Nous voilà donc partis un WE avec Liane participer à un atelier de permaculture (afin d'écourter mes articles, je vais désormais abuser de wikipédia : pour tout savoir sur la permaculture, cliquez ici) organisé dans un lieu magique petit paradis perdu au milieu de la cordillère des Andes : j'ai nommé Trafkura !

Mais Trafkura, encore une fois, ça se mérite ! Il faut d'abord prendre un bus jusqu'à Melipeuco d'où on a une vue imprenable sur le volcan Llaima,


volcan qui est d'ailleurs entré en éruption le 1er janvier dernier. Si vous voulez voir ce que ça donne, cliquez là ! Et selon les gens du village, on peut encore voir des fusées de lave jaillir du cratère la nuit...
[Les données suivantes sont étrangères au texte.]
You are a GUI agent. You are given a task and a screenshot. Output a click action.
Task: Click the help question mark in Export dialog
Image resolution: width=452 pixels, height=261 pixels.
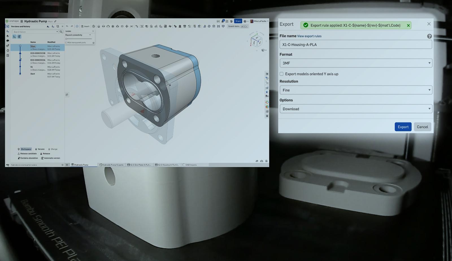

Une fois à Melipeuco, il reste 20 km de piste jusqu'au pont Mapocho sur la route de l'Argentine. 3 fois par semaine, un bus peut nous déposer au pont, le reste du temps (en l'occurrence en ce qui nous concerne...), il y a 2 solutions : le stop ou les jambes, ou plutôt le stop ET/DONC les jambes car les véhicules se font rares sur la piste et les peu nombreux que l'on croise roulent tellement vite (100 km/h pour une des voitures dans laquelle on est montés) qu'ils ne prennent pas le temps de s'arrêter et t'envoient toute la poussière de la piste dans la figure. Mais parfois, on a quand même de la chance et on trouve une charmante jeune fille en chemin vers l'Argentine qui accepte de nous faire une place dans sa voiture ou un un peu moins charmant éleveur célibaitre qui nous fait monter dans sa bétaillère et rêve d'épouser une Française, ben tiens comme par hasard ("Non merci, de toute manière je préfère les filles" J'essayerai ça la prochaine fois...). Une fois arrivés tant bien que mal au pont Mapocho, il faut "monter la colline", c'est l'indication que j'avais la première fois que nous y sommes allés car étant restée à Temuco le vendredi soir pour des raisons obscures, j'ai rejoins les autres le lendemain matin. Ce jour là, il pleuvait des cordes et plus je "montais la colline", plus les gouttes de pluie se transformaient en... flocons de neige...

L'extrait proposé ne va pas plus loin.